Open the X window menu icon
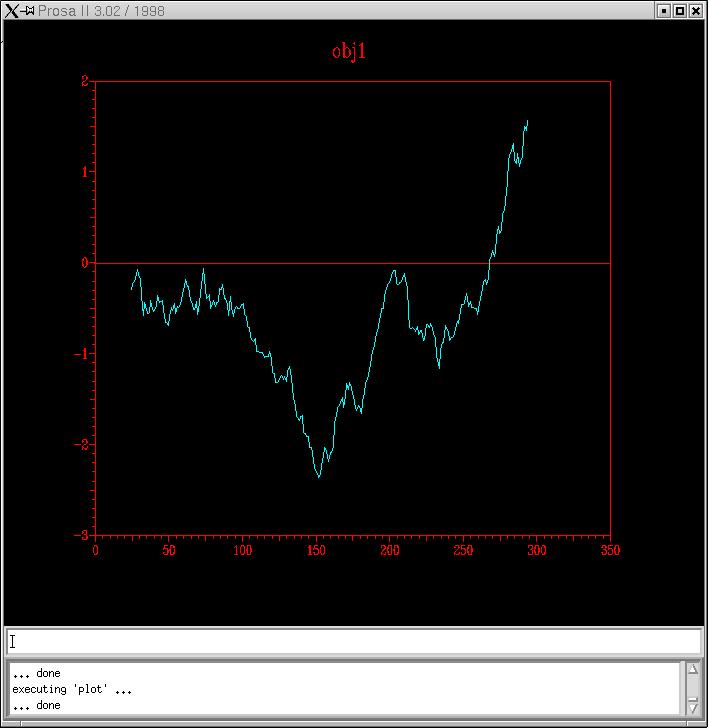click(11, 11)
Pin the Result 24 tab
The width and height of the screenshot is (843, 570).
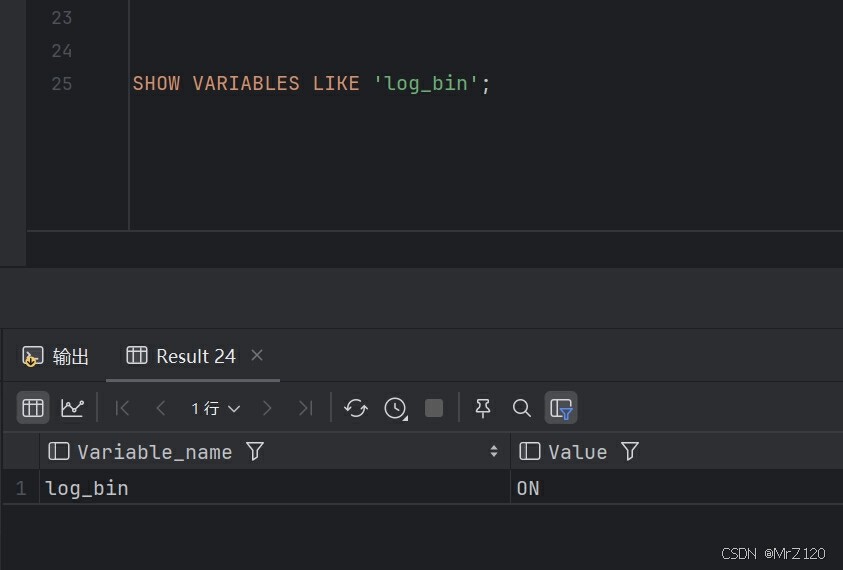(483, 408)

:::::

## WORK INSTRUCTIONS
Only what runs from the line containing "The width and" through the end of the entries above should be extracted, exactly and without pictures.

## ANSWER SPACE
The width and height of the screenshot is (843, 570).
(483, 408)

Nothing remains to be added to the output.